A binnacle is a casing for a navigation compass which is non-magnetic, and allows the compass to move freely and to point the way.  It is mounted on gimbals so that it can remain steady and horizontal despite the tossing and rolling of the ship, and always pointed to north.  Calm center, within the storm.

Pauvre reader!  O poor lecteur!

How our Souls are all pitched and tossed about like the frailest shallop or jerry-built wherry upon the boiling waves!  What Trials we have known struggling against current and headwind, seeking only to be Sturdy Helmsmen as we pass between the Devil and the deep blue sea!

The Sailor guiding his vessel is blessed with two articles with which he may ply his rudder:  his binnacle and his compass.

[text lost]…Yet still the Gnashing, the Lamentation:  “Where is our binnacle? Where is our compass? The Answer to these soulful queries has been the quest of many great men, both Good and Evil.

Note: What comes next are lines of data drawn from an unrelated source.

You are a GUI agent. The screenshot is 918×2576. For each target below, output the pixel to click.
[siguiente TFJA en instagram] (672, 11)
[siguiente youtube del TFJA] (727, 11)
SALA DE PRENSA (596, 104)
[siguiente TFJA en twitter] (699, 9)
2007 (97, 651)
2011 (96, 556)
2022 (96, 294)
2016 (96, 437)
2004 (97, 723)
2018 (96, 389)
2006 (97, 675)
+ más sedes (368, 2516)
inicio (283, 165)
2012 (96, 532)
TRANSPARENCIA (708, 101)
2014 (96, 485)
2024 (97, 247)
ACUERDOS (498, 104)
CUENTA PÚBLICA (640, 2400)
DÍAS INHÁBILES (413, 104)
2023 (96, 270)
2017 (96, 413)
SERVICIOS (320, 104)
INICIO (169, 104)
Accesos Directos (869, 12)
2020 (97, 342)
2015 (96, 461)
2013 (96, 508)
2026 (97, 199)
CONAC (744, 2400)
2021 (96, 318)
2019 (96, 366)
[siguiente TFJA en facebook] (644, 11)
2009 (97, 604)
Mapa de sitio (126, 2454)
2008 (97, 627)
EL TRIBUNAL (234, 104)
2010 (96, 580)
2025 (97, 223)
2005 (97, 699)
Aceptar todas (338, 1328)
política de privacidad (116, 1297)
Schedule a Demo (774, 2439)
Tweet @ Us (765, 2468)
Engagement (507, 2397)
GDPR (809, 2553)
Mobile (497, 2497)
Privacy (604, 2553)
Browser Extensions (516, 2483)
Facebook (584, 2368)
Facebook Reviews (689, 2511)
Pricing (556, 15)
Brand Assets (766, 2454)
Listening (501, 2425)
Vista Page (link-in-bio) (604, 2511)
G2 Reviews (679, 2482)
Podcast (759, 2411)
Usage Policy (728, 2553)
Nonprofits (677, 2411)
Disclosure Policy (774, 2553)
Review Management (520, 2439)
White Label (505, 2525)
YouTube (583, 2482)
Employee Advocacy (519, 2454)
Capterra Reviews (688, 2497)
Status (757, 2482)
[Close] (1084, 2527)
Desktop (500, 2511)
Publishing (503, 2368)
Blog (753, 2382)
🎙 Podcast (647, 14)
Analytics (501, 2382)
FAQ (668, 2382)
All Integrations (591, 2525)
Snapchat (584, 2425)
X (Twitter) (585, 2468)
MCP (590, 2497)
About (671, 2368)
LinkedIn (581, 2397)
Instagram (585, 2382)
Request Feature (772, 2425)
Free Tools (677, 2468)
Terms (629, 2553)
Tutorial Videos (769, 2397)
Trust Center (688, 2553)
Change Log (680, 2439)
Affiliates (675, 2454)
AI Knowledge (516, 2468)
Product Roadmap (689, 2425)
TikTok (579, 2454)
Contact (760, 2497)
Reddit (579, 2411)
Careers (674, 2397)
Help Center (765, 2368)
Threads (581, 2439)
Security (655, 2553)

[text lost]… Bewilderment, begone! … [text lost]… The mystery of the True Binnacle stands revealed.  To the compass of our minds is the Body our Binnacle, standing in its organic fleshiness impervious to the Magnetism which seeks etermally to deflect our inner Director from its true course.  Be not skeptical nor materialist, for Mind/Body are one, and through our Binnacle/Bodies are we led and do lead.  Truth once again arises from out of unity of Mind/Body, so that pleasures owing to one are not denied to the other:  they work in tandem, a mighty engine of enlightenment propelling our dynamo sense onward to that final effulgent union with the ground of all …[text lost]

Hi-ho! me buck-o’s, through our skin we will absorb the World and revel in the Universe, sailing through the placid lake of the firmament to our own Safe Haven.  Our Compass shall rock on its Gimbals of Life, and we will drink, as sailors we all are and are all wont to do, aye! we will drink the Wine of Life.